The fibers were taken to the Tulsa Crime Lab and compared to 800 textiles (both natural and synthetic) that are in the FBI database. There is no match.
When they were subjected to FTIR elemental analysis, again, they did not match any of the known 96,000 substances.
There is much more, but no more needs to be said. If a person has these hallmark fibers, they have Morgellons – a newly emerging pandemic.
It is time for the world to wake up. This is not only incredibly bizarre and more frightening than can be put into words, but it is something that the world has never seen before.
We desperately need professionals who can suspend their understandable disbelief and LOOK at the evidence. So much more research needs to be done.
Any amount of money that you can afford to donate to either the MRF or OSU would be greatly appreciated.
Recently, a single donation of $12,000 was given to OSU for two targeted research projects. Both of these projects are replications of previous studies, and will be written up for publication in peer-reviewed journals.
In addition to a high profile sufferer to step forward to give Morgellons a face, objective research must be done.
The first reason is to prove beyond any doubt that this disease is real and unlike anything that has ever existed. The second reason is to begin to understand the nature of it so that appropriate treatments can be developed.
Some info directed to those in, what I refer to as; “Morgellon’s Denial”
On August 1, 2007, the CDC issued the following statement regarding Morgellons Disease: “Morgellons is an unexplained and debilitating condition that has emerged as a public health concern. Recently, the CDC has received an increased number of inquiries from the public, health care providers, public health officials, Congress, and the media regarding this condition. Persons who suffer from this condition report a range of coetaneous symptoms including crawling, biting and stinging sensations; granules, threads or black speck-like materials on or beneath the skin; and/or lesions (e.g., rashes or sores) and some sufferers also report systemic manifestations such as fatigue, mental confusion, short term memory loss, joint pain, and changes in vision. Moreover, some who suffer from this condition appear to have substantial morbidity and social dysfunction, which can include decreased work productivity or job loss, total disability, familial estrangement, divorce, loss of child custody, home abandonment, and suicidal ideation.”
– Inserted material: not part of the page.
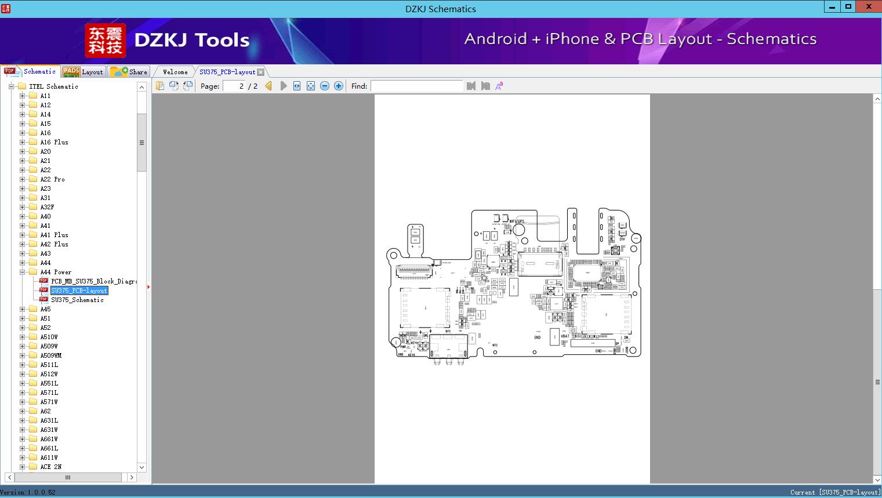882x498 pixels.
Task: Switch to the Layout tab
Action: (x=83, y=72)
The government is paying to have the patients who have the disease studied and the “fibers” analyzed.
Stop wasting your time denying this condition (that has nothing to do with you anyway) and just wait and see what the study and analysis will reveal like the rest of us.
Morgellons Attacks Teenagers Too;
Danny Shares His Story of How He Got His Life Back
Dear fellow Morgellons victims,
I’m writing on behalf of all the young people and the elderly with Morgellons who have been shunned, criticized, and outcasted by society thinking we suffers of this horrible disease are crazy. I personally knew absolutely nothing about this disease until I came home from school one day of September 2007 and noticed granule-like crystals on my hands. I also noticed clear fibers that appeared to be coming out of my hands as well. I went to the computer and typed in “black crystals on hands?” or something to that extent. I stumbled upon a few websites that had details of Morgellons symptoms and the blue, black, clear, and red fibers with granules coming out of hands, body, and or hair. I didn’t automatically assume I have this disease after a couple months of thorough personal research I had whatever this bizarre disease was. Every single symptom I had matched everything I read. I had everything from the physical identification of Morgellons right down to all the mental and cognitive disorders of Morgellons; brain fog, I slept constantly, depression, insomnia at night (slept all through the days), lost a lot of weight, everything aliment you could imagine I had. But by far the worst symptoms was the anxiety that would come out of nowhere, it literally felt like I was even in my body at times.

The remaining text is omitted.